By Lindsey Piercy.
LEXINGTON, Ky. (Sept. 21, 2020) — More and more family members are providing safe homes to children of parents struggling with substance use disorder and mental health issues. For some, it’s a challenge with little help available.
From day care closures to remote learning, the COVID-19 pandemic has widened those support gaps.
“We — as a society — are reliant on kindship care. While systems often spend time focused on foster care, kinship care can be forgotten,” Jay Miller, dean of the University of Kentucky College of Social Work, said. “Communities must do more to support kin caregivers.”
There are immense benefits of kinship arrangements — a form of care that allows children to grow up in a family environment. Studies show these children have healthier behavioral and emotional outcomes. But emerging research also takes a closer look at the struggles relatives often face when caring for young family members.
Data suggests that kinship rates throughout the Commonwealth are among the highest in the country. In an effort to provide much needed support for these families, in March, the College of Social Work (CoSW) at the University of Kentucky launched the Kentucky Kinship Resource Center (KKRC).
Now, the college, in collaboration with the Kentucky Cabinet for Health and Family Services (CHFS), is going a step further — launching the Kentucky Kinship Information, Navigation and Support Program (KY-KINS) housed in the KKRC.
The goal is to connect kinship caregivers from across the Commonwealth with an array of services designed to meet their unique needs.
“KY-KINS is designed to provide a strong social support network easily accessible by participants in times of need,” Missy Segress, director of centers and labs in the CoSW, said. “Through our innovative partnership with CHFS, we look to implement a program that will reduce the risk of placement instability among kinship providers and improve the quality of care provided.”
Additionally, families being served by KY-KINS will have access to innovative peer support and mentoring initiatives.

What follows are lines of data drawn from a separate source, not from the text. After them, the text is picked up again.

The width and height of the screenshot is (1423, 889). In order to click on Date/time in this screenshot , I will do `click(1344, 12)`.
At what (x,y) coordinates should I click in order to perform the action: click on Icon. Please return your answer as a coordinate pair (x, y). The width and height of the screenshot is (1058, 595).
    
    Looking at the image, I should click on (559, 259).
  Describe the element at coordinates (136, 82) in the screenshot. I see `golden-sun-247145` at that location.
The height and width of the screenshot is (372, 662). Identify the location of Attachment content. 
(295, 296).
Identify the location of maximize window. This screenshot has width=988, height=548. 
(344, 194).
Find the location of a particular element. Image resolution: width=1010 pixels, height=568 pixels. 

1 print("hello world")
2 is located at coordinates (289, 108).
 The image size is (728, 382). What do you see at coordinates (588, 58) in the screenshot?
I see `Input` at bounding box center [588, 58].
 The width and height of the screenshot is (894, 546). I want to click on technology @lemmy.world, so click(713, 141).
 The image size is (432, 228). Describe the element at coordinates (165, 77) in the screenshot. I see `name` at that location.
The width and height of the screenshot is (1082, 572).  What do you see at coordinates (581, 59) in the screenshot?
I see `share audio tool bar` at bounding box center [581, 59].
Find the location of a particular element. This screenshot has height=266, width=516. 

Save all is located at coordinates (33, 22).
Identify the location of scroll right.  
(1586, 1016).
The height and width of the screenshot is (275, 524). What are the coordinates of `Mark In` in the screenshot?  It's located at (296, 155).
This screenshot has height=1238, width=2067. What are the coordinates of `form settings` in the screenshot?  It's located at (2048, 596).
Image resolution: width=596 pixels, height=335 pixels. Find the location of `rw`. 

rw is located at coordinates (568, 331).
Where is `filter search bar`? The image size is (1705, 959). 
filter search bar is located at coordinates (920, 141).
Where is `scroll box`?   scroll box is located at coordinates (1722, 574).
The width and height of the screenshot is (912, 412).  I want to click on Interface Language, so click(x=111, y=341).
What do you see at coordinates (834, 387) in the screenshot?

Kinship Peer Supporters, who are caregivers themselves, undergo comprehensive training to provide the best support possible.
KY-KINS is based on the premise that by connecting kinship caregivers to a supportive network, the overall well-being of the entire family will improve, and the placement of children in the home will become safer and more stable.
Ultimately, young people need caregivers, and caregivers need support.
The KKRC, and now KY-KINS, aims to be that support — striving to ensure all current and prospective kinship caregivers are connected with resources and services they need.
“Kinship providers are an essential component of the child welfare system not only in Kentucky but across the nation,” Miller said. “KY-KINS is an innovative way to meet the needs of, and support, the caregivers, which is particularly vital during the COVID-19 pandemic.”